There are two implementations:

• goedegep.mapview.view.MapView
  This implementation provides an interactive map. Where you can zoom in and out and pan using the mouse. The map tiles are loaded asynchronously.
  The size of the map is determined by its parent container, and the map will automatically resize when the parent container is resized.
• goedegep.mapview.image.MapImage
  This implementation is meant for creating a map and save it to an image file. It does not react to mouse events and loads the map tiles synchronously.
  This size of the map has to be set explicitly.

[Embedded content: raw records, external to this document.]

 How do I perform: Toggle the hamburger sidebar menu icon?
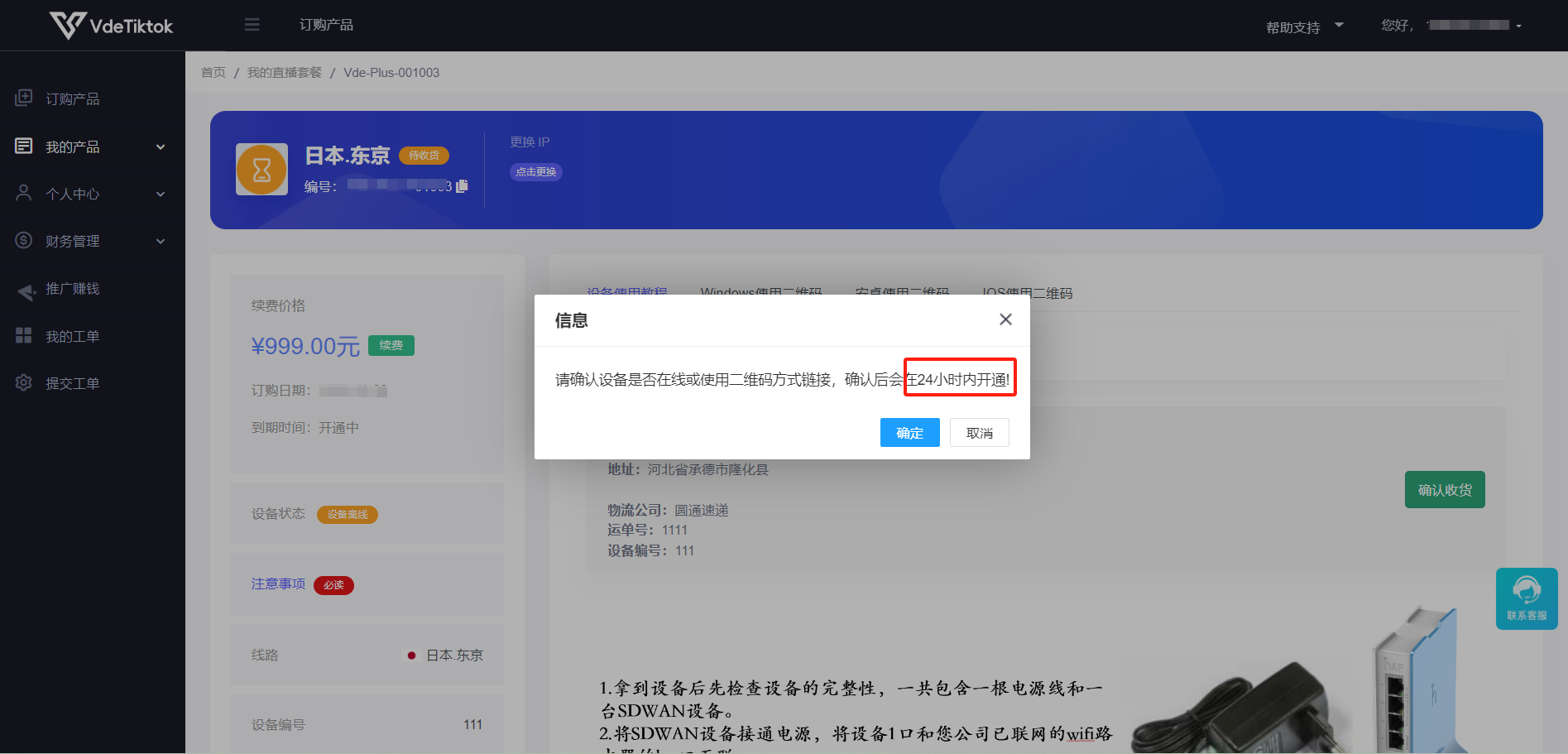pos(252,25)
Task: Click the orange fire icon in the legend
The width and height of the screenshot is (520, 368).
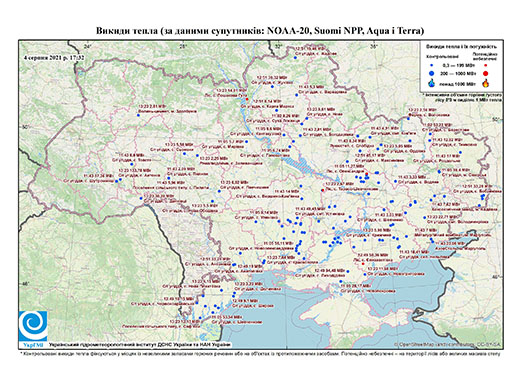Action: 486,83
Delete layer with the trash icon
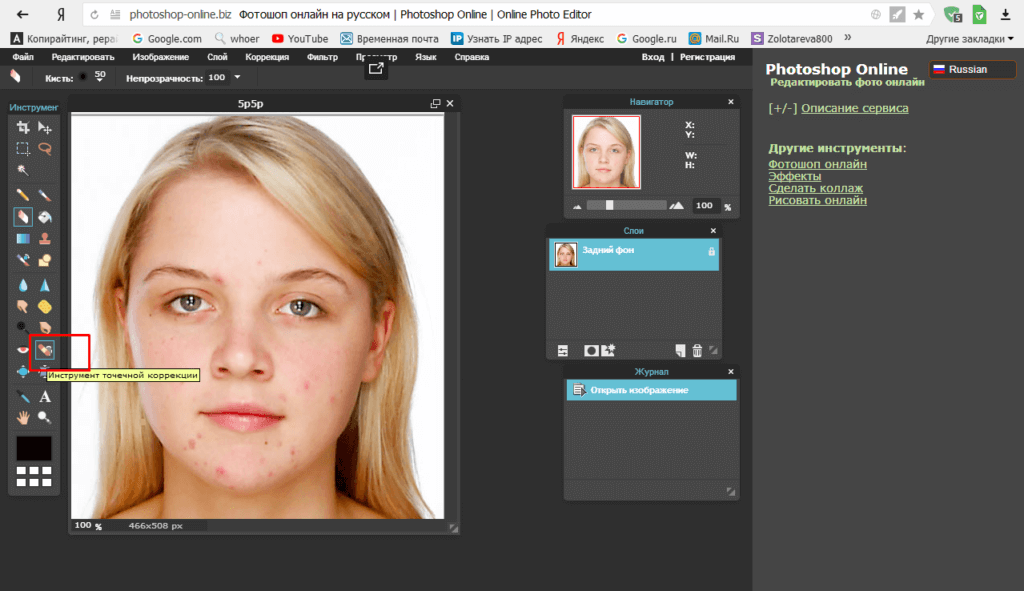Screen dimensions: 1024x591 (697, 350)
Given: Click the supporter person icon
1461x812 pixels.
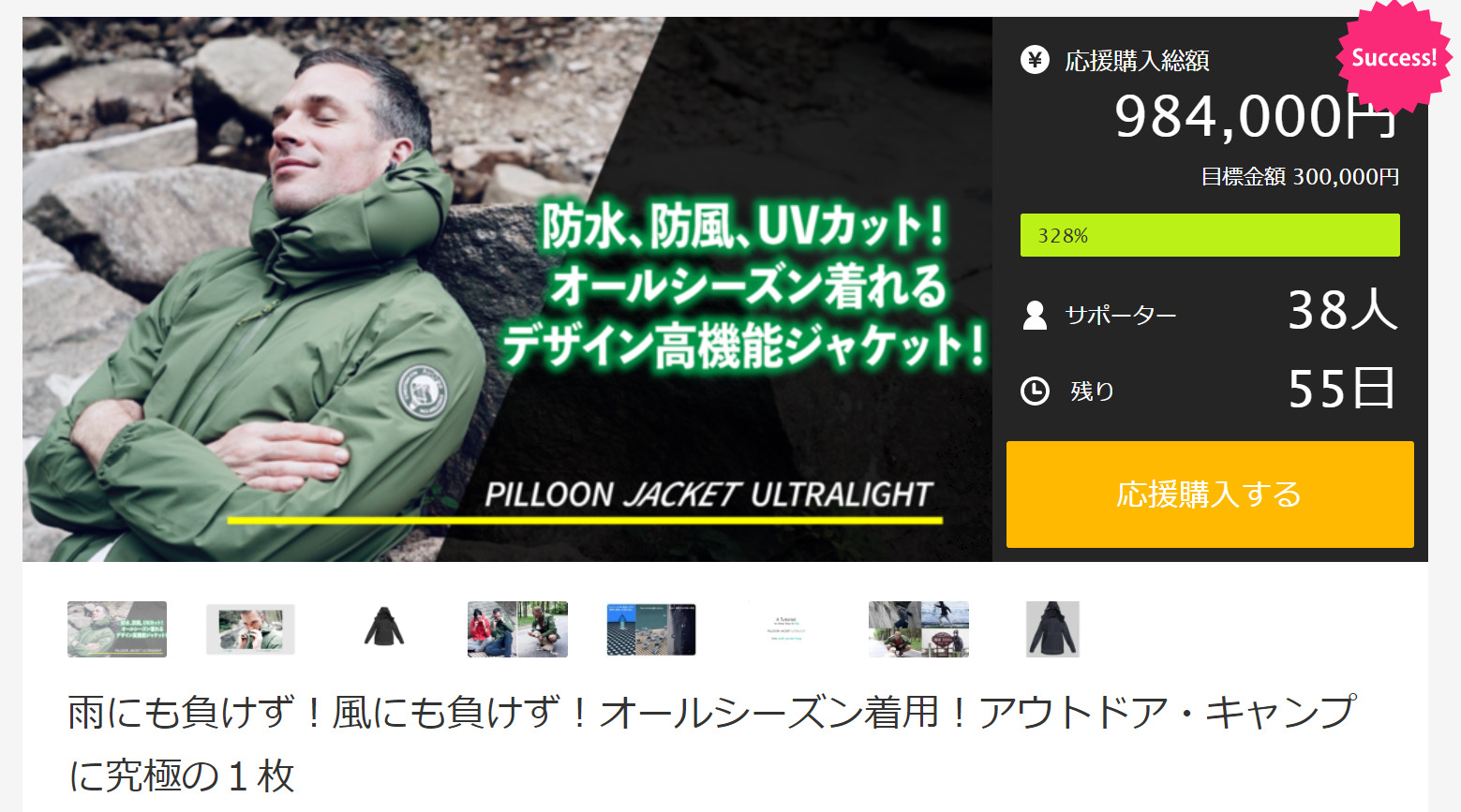Looking at the screenshot, I should point(1035,315).
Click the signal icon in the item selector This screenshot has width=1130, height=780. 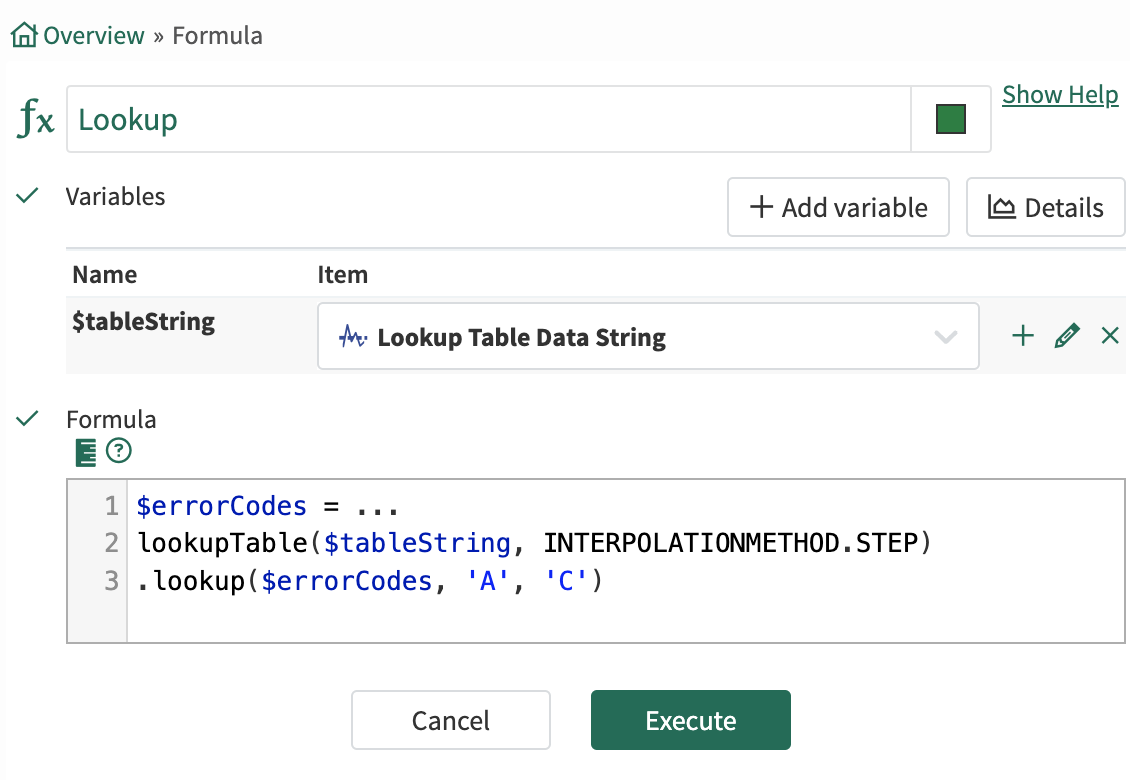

Functionality shared by MapView and MapImage

• Center of the map
  The center of the map can be set and retrieved using the setCenter() and getCenter() methods. The center is represented as a MapPoint which contains the latitude and longitude of the center point of the map.
• Zoom level
  The API provides methods to get and set the zoom level; getZoom() and setZoom().
  The zoom levels range from 0 to 19 (the range supported by Open Street Map)
• Width and height of the map
  The width and height of the map can be retrieved using the getDimensions() method.
• Layers on the map
  Layers can be added to the map using the addLayer() method and removed using the removeLayer() method. Layers are displayed in order of addition, with the last added layer to be on top.

Utility methods
A number of utility methods are provided, which are mainly meant for the implementation of map layers.

• getMapPosition()
  This can be used to get the position on the map, as a MapPoint, for given scene coordinates.
  When the user clicks on the map, you can use this method to convert the scene coordinates of the mouse click to map coordinates, and then add a marker at that position.
• getMapPoint()
  This is the inverse of the getMapPosition() method.
  It can be used to get the position on the map, as a Point2D with scene coordinates, for given latitude and longitude.
  This is useful when you want to draw a marker on the map for a specific latitude and longitude.
• getVisibleMapBoundingBox()
  This returns a WGS84BoundingBox which covers the visible map area. This is useful for filtering the items to be shown on a map layer.

MapView functionality

• Center of the map
  The center of the map can be updated by dragging the map with the mouse.
• Zoom level
  The zoom level can be changed by using the mouse wheel. In this case zooming is centered around the mouse cursor position, so the map will zoom in or out towards the position of the mouse cursor.
  The zoom level changes in steps of 0.1, or 1.0 if the Control Key is pressed.
• Width and height of the map
  The width and height of the map are determined by the size of the parent container. The map will automatically resize when the parent container is resized.
• Fly to a location
  The API provides a method to fly to a location on the map (flyTo()). The map will then animate the transition to the new center and zoom level.

MapImage functionality

• Width and height of the map
  The size of the map has to be set explicitly using the setSize() method.

Implementation ideas

Use less listeners. In the current implementation ‘updating’ part happens too often.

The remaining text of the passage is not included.